@EmilioPisanty that's a really interesting note. I had no idea it was purely classical. Thanks!

@dmckee It's that bad? Oh well. I'm curious about it in practice, but if it's only possible with unreasonable simplification, that's worth knowing too.

thanks for the link! Perfect for my needs. If I have correctly understood the equation on page 12, I need 283.6µT on the surface of the bubble. Which means a 10m radius loop carrying 2e9 A. Given the recent superconductor critical current record of 1e6 A/cm^2, I can see that this can't work in our atmosphere.

Ah. The heat source could be on the ground, I didn't mean to imply the magnetic field source could be too. I was imagining a device physically the same as an M2P2 spaceship, only switched on in Earth's atmosphere, kept hot by beamed power instead of sunlight, and being propelled by buoyancy rather than solar wind. My written communication seriously needs to be improved.

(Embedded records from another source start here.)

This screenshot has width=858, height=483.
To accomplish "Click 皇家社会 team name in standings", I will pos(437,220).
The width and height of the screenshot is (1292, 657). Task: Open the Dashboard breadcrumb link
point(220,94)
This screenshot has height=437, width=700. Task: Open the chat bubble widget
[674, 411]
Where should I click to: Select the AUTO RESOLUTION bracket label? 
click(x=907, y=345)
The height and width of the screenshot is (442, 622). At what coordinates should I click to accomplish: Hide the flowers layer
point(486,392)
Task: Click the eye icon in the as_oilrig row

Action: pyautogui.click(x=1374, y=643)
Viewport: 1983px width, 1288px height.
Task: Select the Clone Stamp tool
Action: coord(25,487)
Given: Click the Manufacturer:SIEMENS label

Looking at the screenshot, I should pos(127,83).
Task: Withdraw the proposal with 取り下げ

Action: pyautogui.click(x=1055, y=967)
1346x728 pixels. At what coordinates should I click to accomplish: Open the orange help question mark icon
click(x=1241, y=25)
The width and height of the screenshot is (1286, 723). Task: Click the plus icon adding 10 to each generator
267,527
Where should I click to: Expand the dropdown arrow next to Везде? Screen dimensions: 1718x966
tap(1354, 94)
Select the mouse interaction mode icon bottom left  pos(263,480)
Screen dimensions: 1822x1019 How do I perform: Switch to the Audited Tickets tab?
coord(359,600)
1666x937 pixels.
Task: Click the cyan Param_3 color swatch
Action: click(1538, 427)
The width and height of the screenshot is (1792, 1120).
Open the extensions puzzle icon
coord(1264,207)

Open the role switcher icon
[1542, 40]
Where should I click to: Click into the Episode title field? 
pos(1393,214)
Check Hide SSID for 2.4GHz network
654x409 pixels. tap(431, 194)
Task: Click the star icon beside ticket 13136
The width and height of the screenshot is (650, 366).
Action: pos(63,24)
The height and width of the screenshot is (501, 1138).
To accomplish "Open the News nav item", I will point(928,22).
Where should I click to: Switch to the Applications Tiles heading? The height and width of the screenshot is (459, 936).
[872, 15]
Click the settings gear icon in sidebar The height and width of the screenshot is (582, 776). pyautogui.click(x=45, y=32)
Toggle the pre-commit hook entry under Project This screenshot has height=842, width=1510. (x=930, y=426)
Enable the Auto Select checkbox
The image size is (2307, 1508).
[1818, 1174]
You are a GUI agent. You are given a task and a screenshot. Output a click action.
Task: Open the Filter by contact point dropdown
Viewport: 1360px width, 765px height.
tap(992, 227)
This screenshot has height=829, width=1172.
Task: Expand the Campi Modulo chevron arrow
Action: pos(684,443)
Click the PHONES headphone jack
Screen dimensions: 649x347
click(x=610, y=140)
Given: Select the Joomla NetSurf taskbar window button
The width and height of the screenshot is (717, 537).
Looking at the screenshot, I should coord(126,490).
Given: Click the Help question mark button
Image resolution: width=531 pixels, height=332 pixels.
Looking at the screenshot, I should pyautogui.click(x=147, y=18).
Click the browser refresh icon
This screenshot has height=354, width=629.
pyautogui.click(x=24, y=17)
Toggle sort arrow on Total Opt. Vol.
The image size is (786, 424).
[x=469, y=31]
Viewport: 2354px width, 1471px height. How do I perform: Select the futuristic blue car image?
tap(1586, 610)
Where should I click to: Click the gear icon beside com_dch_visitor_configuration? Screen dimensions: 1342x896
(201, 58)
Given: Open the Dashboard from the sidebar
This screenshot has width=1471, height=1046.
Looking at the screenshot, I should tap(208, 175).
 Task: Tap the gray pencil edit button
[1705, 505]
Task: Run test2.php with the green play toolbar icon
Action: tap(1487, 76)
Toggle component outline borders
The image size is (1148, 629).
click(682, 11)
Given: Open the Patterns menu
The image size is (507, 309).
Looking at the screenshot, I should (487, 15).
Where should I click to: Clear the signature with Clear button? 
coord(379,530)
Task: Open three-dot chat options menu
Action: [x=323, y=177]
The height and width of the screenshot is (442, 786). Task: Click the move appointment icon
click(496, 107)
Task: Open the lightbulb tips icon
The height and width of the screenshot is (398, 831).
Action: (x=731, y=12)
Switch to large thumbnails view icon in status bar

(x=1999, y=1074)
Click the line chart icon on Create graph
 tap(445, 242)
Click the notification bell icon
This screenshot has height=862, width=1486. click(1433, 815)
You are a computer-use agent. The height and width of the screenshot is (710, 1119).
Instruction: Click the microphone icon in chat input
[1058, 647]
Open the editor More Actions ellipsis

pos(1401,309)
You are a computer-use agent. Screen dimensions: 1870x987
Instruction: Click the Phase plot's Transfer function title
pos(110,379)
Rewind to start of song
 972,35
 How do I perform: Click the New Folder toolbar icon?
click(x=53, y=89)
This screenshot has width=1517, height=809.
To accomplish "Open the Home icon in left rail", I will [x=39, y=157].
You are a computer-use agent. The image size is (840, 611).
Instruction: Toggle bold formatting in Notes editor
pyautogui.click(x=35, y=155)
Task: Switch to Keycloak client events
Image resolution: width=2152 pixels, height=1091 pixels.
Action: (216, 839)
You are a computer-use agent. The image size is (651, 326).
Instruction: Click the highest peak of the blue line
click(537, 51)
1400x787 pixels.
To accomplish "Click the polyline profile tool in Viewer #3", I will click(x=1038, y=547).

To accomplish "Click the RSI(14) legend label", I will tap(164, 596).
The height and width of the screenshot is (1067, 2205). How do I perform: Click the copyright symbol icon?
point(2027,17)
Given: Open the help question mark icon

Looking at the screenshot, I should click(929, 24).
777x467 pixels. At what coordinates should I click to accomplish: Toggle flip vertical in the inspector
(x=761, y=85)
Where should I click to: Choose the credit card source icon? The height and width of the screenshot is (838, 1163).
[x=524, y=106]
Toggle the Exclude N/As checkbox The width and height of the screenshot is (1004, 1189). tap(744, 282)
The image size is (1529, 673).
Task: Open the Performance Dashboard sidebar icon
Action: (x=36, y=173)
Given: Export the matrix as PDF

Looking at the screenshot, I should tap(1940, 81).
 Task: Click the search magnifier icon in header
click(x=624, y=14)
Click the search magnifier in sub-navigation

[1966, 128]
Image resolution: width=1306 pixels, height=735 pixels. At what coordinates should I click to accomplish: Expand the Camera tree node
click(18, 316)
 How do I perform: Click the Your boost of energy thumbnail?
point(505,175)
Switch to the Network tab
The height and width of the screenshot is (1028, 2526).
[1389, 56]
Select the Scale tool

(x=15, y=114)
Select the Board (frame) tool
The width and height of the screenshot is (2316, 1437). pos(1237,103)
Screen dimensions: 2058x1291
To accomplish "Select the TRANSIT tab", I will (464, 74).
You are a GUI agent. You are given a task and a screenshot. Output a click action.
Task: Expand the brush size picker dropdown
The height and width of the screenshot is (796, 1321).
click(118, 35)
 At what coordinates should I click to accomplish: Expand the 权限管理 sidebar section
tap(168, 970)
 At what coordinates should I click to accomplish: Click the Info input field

Thanks for your answer! Based on what I have seen of the mini-magnetospheric plasma propulsion concept, there seems to be a two-way force between a magnetic field and a plasma within that field. I do not know how strong that coupling is. For temperature, I am assuming something in the order of 10,000 K. The overall pressure would, naturally, match the surrounding air — starting at 1.2kPa for 30km, and decreasing to 32 mPa at 100km. The volume would have to be in the order of 1.62 cubic kilometres at 100km for a 1 ton payload.

@Jim Thanks! That's the kind of answer I was looking for :)

@Jim Space is not a perfect vacuum; the air pressure at the Kármán line is 32 mPa, and the the container is a magnetic field. Some of the work being done for mini-magnetospheric plasma propulsion (the same setup, but in interplanetary space) suggests 15-30km radius plasma filled bubbles from a very small source.